[Stored records]
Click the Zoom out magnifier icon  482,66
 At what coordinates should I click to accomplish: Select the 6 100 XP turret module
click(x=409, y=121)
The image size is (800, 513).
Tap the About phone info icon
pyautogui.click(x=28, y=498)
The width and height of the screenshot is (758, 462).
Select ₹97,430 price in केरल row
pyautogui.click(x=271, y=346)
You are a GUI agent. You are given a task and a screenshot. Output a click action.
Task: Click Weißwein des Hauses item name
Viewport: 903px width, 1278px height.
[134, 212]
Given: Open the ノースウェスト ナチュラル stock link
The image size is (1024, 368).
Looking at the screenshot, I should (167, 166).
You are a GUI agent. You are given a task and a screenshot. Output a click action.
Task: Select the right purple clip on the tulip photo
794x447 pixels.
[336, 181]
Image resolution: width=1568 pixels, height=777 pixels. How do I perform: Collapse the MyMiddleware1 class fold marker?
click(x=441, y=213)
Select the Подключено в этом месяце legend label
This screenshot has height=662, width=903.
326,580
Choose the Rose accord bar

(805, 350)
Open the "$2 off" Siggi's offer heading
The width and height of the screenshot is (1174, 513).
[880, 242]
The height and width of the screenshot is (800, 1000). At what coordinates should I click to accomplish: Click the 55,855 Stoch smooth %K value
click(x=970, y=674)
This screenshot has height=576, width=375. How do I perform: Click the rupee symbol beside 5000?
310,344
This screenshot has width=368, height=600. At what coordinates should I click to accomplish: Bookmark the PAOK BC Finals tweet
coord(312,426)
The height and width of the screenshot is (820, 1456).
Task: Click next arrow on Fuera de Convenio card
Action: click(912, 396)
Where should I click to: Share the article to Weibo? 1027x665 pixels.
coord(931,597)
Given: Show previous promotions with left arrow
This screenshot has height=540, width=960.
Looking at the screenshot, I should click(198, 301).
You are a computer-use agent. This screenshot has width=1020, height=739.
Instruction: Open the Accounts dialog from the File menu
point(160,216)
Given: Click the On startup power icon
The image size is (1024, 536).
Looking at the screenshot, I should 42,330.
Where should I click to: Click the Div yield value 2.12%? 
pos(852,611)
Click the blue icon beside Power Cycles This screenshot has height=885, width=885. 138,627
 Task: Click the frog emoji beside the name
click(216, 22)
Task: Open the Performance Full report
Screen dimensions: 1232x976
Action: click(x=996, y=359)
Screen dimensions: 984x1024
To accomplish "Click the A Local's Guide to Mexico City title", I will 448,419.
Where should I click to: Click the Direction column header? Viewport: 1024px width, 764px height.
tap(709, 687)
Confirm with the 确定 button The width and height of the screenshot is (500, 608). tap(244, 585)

* WHAT IS EXPECTED
All entries above should be duplicated exactly, none omitted.

* RESULT FOR THIS TASK
Click the Zoom out magnifier icon  482,66
 At what coordinates should I click to accomplish: Select the 6 100 XP turret module
click(x=409, y=121)
The image size is (800, 513).
Tap the About phone info icon
pyautogui.click(x=28, y=498)
The width and height of the screenshot is (758, 462).
Select ₹97,430 price in केरल row
pyautogui.click(x=271, y=346)
You are a GUI agent. You are given a task and a screenshot. Output a click action.
Task: Click Weißwein des Hauses item name
Viewport: 903px width, 1278px height.
[134, 212]
Given: Open the ノースウェスト ナチュラル stock link
The image size is (1024, 368).
Looking at the screenshot, I should (167, 166).
You are a GUI agent. You are given a task and a screenshot. Output a click action.
Task: Select the right purple clip on the tulip photo
794x447 pixels.
[336, 181]
Image resolution: width=1568 pixels, height=777 pixels. How do I perform: Collapse the MyMiddleware1 class fold marker?
click(x=441, y=213)
Select the Подключено в этом месяце legend label
This screenshot has height=662, width=903.
326,580
Choose the Rose accord bar

(805, 350)
Open the "$2 off" Siggi's offer heading
The width and height of the screenshot is (1174, 513).
[880, 242]
The height and width of the screenshot is (800, 1000). At what coordinates should I click to accomplish: Click the 55,855 Stoch smooth %K value
click(x=970, y=674)
This screenshot has height=576, width=375. How do I perform: Click the rupee symbol beside 5000?
310,344
This screenshot has width=368, height=600. At what coordinates should I click to accomplish: Bookmark the PAOK BC Finals tweet
coord(312,426)
The height and width of the screenshot is (820, 1456).
Task: Click next arrow on Fuera de Convenio card
Action: click(912, 396)
Where should I click to: Share the article to Weibo? 1027x665 pixels.
coord(931,597)
Given: Show previous promotions with left arrow
This screenshot has height=540, width=960.
Looking at the screenshot, I should click(198, 301).
You are a computer-use agent. This screenshot has width=1020, height=739.
Instruction: Open the Accounts dialog from the File menu
point(160,216)
Given: Click the On startup power icon
The image size is (1024, 536).
Looking at the screenshot, I should 42,330.
Where should I click to: Click the Div yield value 2.12%? 
pos(852,611)
Click the blue icon beside Power Cycles This screenshot has height=885, width=885. 138,627
 Task: Click the frog emoji beside the name
click(216, 22)
Task: Open the Performance Full report
Screen dimensions: 1232x976
Action: click(x=996, y=359)
Screen dimensions: 984x1024
To accomplish "Click the A Local's Guide to Mexico City title", I will 448,419.
Where should I click to: Click the Direction column header? Viewport: 1024px width, 764px height.
tap(709, 687)
Confirm with the 确定 button The width and height of the screenshot is (500, 608). tap(244, 585)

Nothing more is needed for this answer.